Como não há regrinhas cumpridas ou respeitadas, nenhuma ordem, ...como na Bazófia Oriental se vive um eterno "salve-se quem puder", com transgressões para todo lado, as pessoas são obrigadas a negociar, a paquerar e até a brigar umas com as outras, a fim de obter seus direitos. Isso faz com que os bazofianos se aproximem uns dos outros. Isso cria inclusive um flair de erotismo!
O Brasil e principalmente a Bahia também tem um pouco desse calor humano, dessa doideira. Por isso gosto tanto de vir a Salvador toda vez que meus estudos e os meus patrocinadores permitem.
Deve ser também por esse motivo que muita gente escolhe a sua taverna temática. Ela tem um charme que nenhum templo de fast food com drive tru automático e impessoal consegue ter...
Antes dele concluir o pensamento, somei ao consumo dele à despesa de outro dia, quando ele saiu sem pagar, enfiei a conta na salva e a coloquei diante dele. Com Shmuel Gefiltfish y Mazzes a gente não pode brincar em serviço.
Prost!
Observe as fotos acima: As primeiras duas fotos mostram zonas de pedestres na Áustria.. isto é... muita urbanização para pouca gente. Muito concreto para pouca vida! Já a última e terceira foto mostra a vida que brota de cada rua em cidades brasileiras.
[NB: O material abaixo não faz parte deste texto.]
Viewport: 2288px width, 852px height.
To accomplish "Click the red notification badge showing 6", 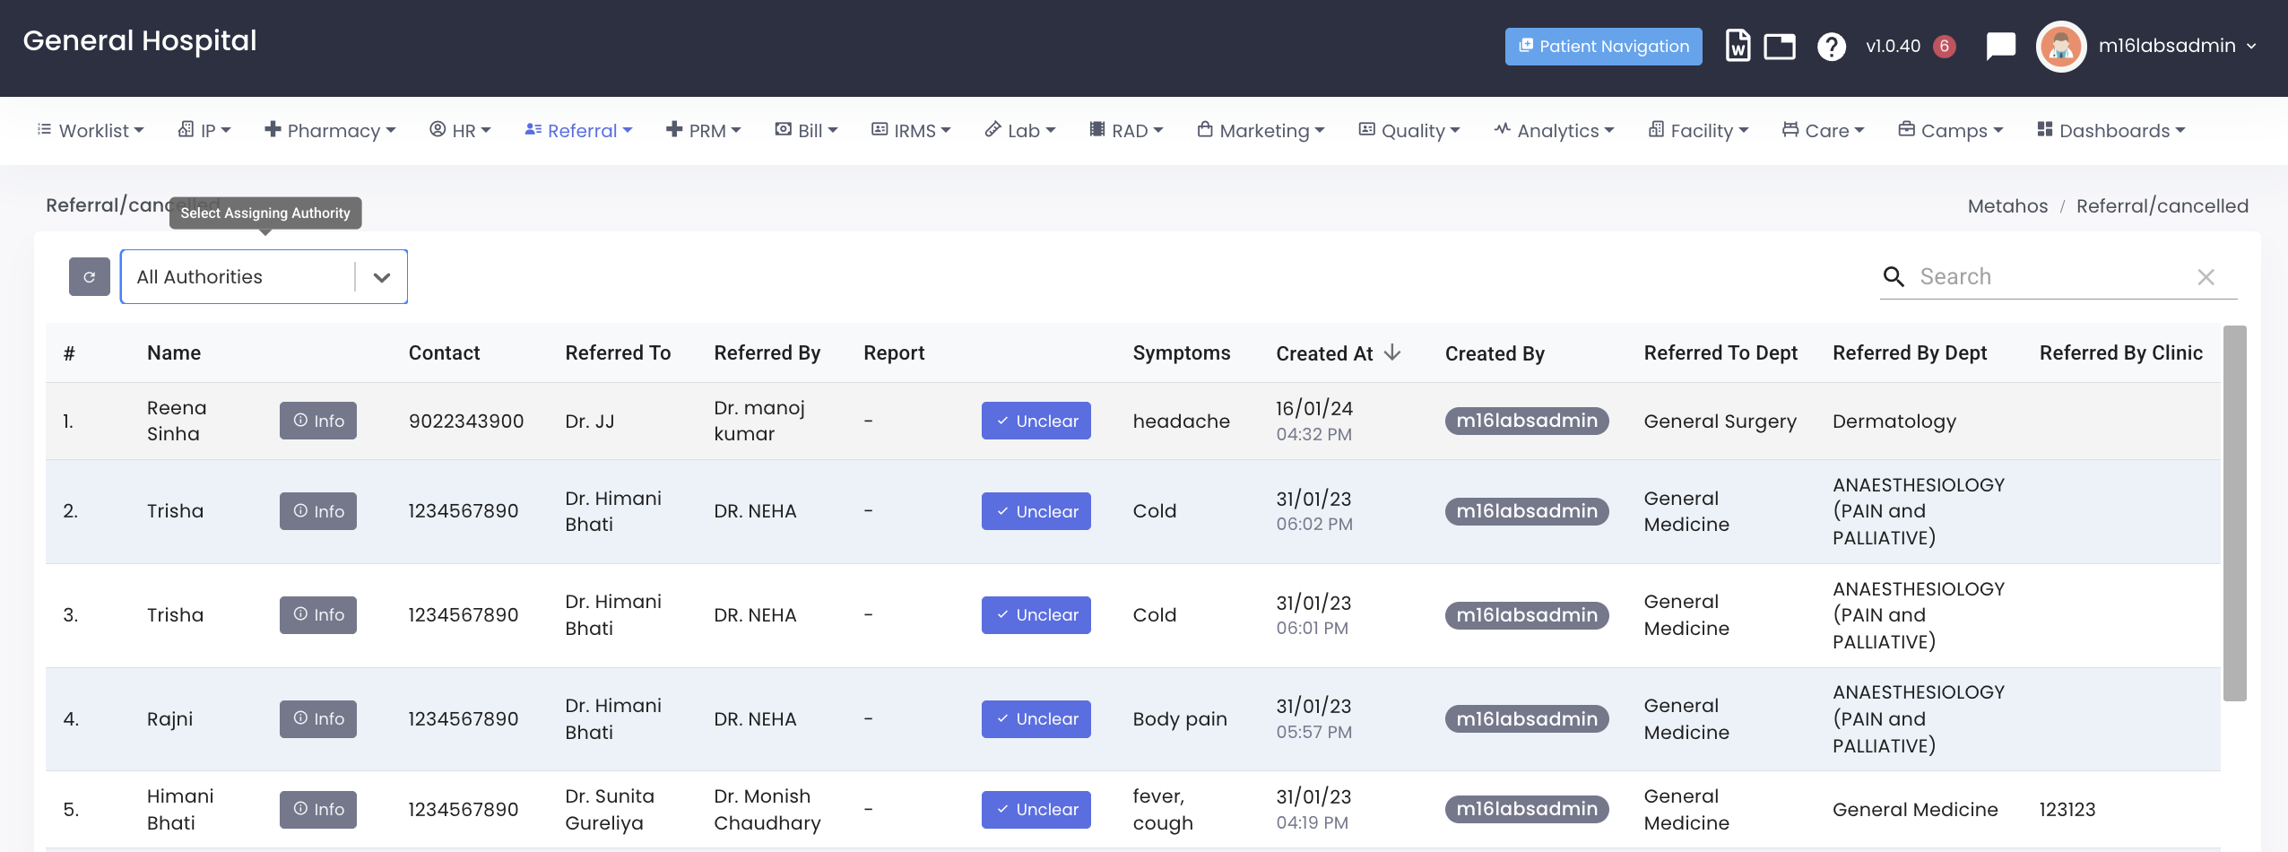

Reinhard Lackinger o taverneiro do Bistrô PortoSol www.reg.combr.net/bistro.htm
Nota do taverneiro: há no universo de artistas e pensadores gente rara atraidos como protons, eletrons numa usina nuclear de besteirol... como era a turma de Salvador Dalí, com Paul Eluard, Gala etc. .. é o que me ocorre no momento. O Bistrô PortoSol está se tornando um espaço desses, apesar das maluquices do taverneiro.